(Extracted material Opens)

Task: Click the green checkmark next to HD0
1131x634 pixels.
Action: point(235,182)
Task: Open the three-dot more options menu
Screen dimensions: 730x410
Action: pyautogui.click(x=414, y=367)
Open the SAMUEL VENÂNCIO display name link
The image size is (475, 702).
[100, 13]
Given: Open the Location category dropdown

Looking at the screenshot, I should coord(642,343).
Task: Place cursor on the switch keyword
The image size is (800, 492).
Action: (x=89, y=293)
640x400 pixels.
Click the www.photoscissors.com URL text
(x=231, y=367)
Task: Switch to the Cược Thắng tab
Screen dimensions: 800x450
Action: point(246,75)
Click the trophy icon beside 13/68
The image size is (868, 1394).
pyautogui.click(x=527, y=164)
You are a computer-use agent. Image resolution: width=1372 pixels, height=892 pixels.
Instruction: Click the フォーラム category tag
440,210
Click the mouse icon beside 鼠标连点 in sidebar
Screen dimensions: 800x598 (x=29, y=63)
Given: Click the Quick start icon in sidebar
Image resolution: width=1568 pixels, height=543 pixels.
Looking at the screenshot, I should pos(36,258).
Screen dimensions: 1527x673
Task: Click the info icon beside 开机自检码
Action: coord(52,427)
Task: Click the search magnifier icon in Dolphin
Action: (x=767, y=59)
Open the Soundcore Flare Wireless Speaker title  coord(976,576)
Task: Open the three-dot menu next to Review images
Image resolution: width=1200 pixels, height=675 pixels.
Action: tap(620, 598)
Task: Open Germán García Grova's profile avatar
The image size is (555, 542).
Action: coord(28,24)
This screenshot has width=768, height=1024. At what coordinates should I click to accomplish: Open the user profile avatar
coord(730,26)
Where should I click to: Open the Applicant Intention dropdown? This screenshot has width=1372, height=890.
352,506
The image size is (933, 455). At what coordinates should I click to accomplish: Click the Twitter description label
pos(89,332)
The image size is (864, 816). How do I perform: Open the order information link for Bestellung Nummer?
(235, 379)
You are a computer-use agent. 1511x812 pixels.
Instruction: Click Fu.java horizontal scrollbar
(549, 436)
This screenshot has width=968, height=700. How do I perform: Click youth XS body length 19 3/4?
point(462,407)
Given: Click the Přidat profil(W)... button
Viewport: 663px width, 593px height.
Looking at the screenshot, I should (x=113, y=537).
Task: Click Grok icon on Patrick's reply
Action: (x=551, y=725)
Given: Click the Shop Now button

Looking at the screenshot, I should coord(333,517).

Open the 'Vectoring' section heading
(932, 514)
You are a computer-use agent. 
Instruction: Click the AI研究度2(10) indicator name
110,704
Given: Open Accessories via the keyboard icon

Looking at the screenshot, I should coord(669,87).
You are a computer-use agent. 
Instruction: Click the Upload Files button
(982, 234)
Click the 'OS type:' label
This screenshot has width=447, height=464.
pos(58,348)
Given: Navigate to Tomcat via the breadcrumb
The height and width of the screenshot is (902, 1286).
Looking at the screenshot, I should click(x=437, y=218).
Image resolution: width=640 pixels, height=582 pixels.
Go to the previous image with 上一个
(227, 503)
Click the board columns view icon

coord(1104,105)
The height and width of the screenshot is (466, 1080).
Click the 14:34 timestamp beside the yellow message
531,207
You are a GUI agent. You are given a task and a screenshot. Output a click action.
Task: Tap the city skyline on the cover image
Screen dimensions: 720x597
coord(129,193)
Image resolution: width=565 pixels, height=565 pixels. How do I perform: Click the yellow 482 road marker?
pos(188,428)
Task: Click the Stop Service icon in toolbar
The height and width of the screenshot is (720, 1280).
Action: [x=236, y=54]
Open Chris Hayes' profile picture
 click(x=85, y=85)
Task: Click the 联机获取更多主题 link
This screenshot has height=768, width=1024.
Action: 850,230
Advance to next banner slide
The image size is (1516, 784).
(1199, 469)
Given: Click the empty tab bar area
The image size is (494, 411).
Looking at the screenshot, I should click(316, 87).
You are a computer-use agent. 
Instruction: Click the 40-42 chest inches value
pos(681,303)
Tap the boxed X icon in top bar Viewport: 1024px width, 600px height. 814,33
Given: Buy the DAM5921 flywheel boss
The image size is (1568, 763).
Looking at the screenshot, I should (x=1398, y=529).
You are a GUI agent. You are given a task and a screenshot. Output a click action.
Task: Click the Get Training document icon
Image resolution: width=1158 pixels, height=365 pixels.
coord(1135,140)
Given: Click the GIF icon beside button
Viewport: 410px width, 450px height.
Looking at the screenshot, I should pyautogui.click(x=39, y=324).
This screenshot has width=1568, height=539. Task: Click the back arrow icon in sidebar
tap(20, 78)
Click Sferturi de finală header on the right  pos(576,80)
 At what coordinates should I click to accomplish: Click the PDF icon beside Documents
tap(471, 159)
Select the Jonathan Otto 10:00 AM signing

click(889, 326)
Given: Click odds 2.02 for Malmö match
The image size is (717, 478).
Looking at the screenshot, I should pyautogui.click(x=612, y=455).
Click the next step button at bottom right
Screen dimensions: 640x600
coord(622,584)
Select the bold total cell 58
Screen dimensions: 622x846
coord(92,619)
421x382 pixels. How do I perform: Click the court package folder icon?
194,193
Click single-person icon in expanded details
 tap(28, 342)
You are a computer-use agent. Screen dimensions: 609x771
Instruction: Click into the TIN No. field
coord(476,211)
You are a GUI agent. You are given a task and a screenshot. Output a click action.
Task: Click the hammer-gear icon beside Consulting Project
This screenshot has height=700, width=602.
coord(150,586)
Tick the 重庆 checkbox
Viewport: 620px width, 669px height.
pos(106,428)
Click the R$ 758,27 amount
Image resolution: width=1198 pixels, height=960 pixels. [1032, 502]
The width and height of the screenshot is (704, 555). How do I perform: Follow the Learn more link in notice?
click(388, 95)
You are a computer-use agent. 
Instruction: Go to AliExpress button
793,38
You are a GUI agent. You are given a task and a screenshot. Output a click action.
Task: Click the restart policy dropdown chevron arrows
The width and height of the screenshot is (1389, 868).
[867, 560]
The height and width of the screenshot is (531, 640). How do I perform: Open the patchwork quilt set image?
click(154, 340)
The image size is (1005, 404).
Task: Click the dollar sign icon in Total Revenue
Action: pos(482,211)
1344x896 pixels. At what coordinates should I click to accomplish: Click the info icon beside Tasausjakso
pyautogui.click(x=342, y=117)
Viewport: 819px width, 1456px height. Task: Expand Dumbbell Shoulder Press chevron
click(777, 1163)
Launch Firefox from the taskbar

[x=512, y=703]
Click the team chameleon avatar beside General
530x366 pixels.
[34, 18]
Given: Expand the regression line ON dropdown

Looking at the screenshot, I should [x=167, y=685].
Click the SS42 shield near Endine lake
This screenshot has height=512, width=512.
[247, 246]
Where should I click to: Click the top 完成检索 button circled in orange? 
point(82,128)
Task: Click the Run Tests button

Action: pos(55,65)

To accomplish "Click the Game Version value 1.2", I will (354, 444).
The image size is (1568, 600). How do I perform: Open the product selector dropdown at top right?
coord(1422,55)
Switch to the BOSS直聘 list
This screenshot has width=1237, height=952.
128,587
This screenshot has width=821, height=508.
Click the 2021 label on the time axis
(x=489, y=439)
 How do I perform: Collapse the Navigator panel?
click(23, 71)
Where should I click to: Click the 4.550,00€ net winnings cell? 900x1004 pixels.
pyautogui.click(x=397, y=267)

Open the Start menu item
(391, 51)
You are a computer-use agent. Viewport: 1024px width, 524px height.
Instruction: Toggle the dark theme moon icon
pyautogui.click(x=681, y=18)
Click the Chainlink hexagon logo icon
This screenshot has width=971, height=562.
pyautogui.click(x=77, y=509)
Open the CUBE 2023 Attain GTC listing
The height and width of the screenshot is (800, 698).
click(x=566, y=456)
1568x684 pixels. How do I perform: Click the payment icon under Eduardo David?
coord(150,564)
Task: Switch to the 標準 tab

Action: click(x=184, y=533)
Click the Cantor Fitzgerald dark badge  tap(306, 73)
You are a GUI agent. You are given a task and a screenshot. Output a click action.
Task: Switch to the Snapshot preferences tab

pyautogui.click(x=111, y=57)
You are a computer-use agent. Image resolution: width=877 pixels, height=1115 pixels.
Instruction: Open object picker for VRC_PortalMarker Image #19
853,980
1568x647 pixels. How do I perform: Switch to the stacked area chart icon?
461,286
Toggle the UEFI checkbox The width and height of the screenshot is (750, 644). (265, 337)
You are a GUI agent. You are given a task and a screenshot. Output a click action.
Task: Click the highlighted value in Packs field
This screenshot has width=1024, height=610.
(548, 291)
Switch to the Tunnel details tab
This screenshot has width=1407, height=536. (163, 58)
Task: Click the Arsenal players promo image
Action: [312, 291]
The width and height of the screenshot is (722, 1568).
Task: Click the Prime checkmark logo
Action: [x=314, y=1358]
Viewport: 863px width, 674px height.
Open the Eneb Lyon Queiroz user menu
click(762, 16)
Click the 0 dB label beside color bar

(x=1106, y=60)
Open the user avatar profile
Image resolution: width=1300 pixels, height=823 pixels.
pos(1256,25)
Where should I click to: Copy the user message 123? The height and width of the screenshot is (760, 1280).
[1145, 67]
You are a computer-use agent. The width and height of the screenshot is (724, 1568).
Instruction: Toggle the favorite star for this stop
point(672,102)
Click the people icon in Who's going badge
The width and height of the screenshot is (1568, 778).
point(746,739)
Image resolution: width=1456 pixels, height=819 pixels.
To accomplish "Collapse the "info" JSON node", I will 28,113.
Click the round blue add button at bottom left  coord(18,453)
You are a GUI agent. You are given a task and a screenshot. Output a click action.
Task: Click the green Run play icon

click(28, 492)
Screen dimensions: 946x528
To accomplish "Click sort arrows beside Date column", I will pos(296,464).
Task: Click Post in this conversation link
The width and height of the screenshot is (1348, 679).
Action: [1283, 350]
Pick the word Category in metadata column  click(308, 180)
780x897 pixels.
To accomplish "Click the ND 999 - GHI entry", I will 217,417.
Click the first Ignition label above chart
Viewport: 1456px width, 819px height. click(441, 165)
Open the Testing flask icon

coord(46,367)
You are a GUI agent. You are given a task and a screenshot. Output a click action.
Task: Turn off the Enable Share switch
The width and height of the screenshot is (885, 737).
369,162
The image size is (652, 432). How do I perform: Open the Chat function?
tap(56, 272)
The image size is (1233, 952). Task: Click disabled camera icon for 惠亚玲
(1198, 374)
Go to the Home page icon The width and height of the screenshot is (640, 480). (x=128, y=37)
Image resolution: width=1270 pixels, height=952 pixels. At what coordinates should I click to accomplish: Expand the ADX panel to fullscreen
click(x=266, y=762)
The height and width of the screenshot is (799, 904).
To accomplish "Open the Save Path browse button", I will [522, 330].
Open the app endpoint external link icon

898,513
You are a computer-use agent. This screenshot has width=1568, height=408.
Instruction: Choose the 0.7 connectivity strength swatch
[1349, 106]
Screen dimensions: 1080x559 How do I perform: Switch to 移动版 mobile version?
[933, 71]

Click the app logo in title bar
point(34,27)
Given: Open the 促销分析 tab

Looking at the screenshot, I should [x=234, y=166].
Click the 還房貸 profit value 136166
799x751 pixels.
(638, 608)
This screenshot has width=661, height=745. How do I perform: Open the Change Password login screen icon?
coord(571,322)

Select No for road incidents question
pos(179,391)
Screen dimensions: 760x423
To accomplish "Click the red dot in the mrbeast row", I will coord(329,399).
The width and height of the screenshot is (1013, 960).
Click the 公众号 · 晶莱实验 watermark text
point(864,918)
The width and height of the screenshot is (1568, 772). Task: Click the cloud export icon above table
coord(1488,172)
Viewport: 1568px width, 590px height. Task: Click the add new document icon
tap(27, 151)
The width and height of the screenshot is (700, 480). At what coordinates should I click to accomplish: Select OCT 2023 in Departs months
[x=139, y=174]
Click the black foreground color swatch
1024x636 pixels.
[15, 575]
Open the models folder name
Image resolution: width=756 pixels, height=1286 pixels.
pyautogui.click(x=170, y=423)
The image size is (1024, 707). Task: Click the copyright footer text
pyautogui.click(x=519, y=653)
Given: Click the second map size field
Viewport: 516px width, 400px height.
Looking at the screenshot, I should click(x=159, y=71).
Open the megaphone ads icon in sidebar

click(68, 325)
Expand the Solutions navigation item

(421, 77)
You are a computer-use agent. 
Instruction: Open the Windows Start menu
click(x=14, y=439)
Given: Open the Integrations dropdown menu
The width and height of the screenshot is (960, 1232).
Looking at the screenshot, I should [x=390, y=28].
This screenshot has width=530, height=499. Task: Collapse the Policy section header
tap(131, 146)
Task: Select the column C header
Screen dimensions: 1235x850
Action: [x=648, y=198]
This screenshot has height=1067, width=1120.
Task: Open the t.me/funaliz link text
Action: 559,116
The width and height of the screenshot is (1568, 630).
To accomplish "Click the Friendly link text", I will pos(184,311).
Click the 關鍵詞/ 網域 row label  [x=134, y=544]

(Extracted material Closes)

◆ The problem: Word for word, restate the listing above from its first line to the line with "You are a computer-use agent. Image resolution: width=1372", keeping both.

◆ Output for this exercise:
Task: Click the green checkmark next to HD0
1131x634 pixels.
Action: point(235,182)
Task: Open the three-dot more options menu
Screen dimensions: 730x410
Action: pyautogui.click(x=414, y=367)
Open the SAMUEL VENÂNCIO display name link
The image size is (475, 702).
[100, 13]
Given: Open the Location category dropdown

Looking at the screenshot, I should coord(642,343).
Task: Place cursor on the switch keyword
The image size is (800, 492).
Action: (x=89, y=293)
640x400 pixels.
Click the www.photoscissors.com URL text
(x=231, y=367)
Task: Switch to the Cược Thắng tab
Screen dimensions: 800x450
Action: point(246,75)
Click the trophy icon beside 13/68
The image size is (868, 1394).
pyautogui.click(x=527, y=164)
You are a computer-use agent. Image resolution: width=1372 pixels, height=892 pixels.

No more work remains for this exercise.